Me too ...   One of the reasons I'm running NetBSD on my
little stable of mules is that I from time to time study
the Unix system. Books (like Stevens' excellent tomes) give
me examples in SysV [shudder] or BSD. The examples all compile.
Trying them on a lLinux machine is a way to discover some of the
flaws in the Linux approach.

The original System 7 made it through education/academia. Why not
NetBSD? Free CD's to professors and grad students of computer science?

Keep the daemon. If the US Crazy Belt can tolerate the Sun Devils and
the BLue Devils (academic sports teams in the Southern US), and will
buy Devilled Ham and eat Devil's Food cake, well, by the beard of
Baalzebub, they can tolerate a cute little imp.

I have three machines without NetBSD. One with Linux: reason, floppy
tape support. Two Pmaxes: reason, out-of-date installation info at
the time (last August) that I installed OpenBSD on them. For business
reasons (somebody else's business :) I had to do the install over
a single weekend -- no time to find Mailing Lists, track down email
addresses, grep through archives... The O'BSD material was more
complete, and -- tsk tsk -- most of it was relabelled NetBSD product.

Had the recently revised Pmax Install Howto been around then, I would
have gone with NetBSD, since I was already running it on several i386's.

Oh, yeah,  somebody has got to write a disklabel HOWTO. Jeez, the misery
that can one program can engender. Also an exhaustive "coexisting with
Ultrix, Linux, SCO, Solaris, and the unmentionable OS's" would be a real
plus; the possibility of a test drive will draw testers! I would imagine
that the main requirement should be "I have 200MB of free disk space".

Random thought: the exUSSR is ripe for conquest. But the economics do
not favor the US$60 CDROM -- that's a month's pay.

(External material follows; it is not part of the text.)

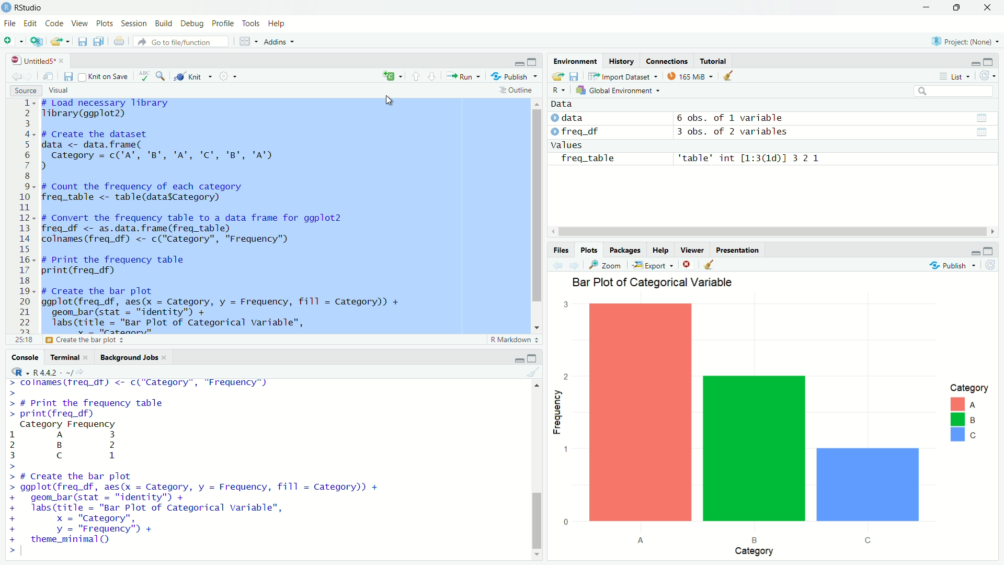 The image size is (1004, 565). Describe the element at coordinates (625, 250) in the screenshot. I see `packages` at that location.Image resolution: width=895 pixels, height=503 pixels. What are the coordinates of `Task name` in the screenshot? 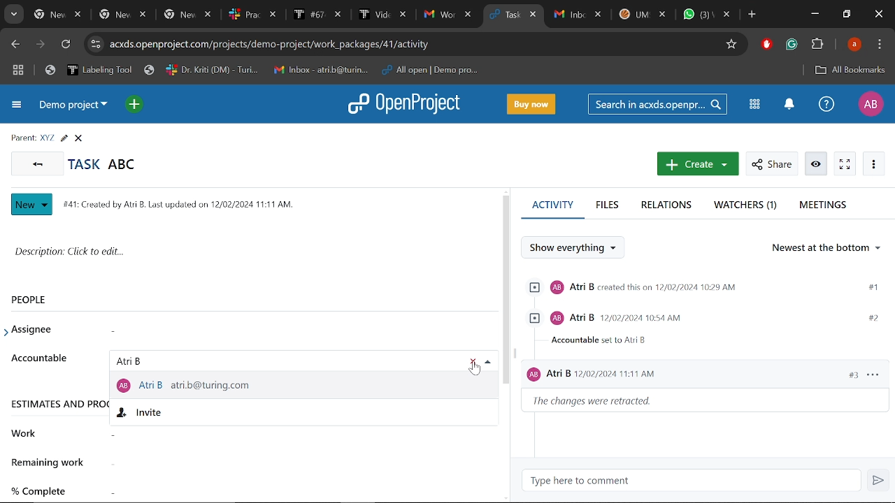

The network infrastructure
there (charges reminiscent of CompuServe of about 5 years ago -- and in
bux, not roubles) make ftp a real burden, in the general case.

O'Reilly Associates is busy with the USIA/Freenet/IREX project in exUSSR,
a well KOI-8'ed NETBSD CDROM with multiplatform support would be nice
to drop from airplanes over the countryside.  How to fund????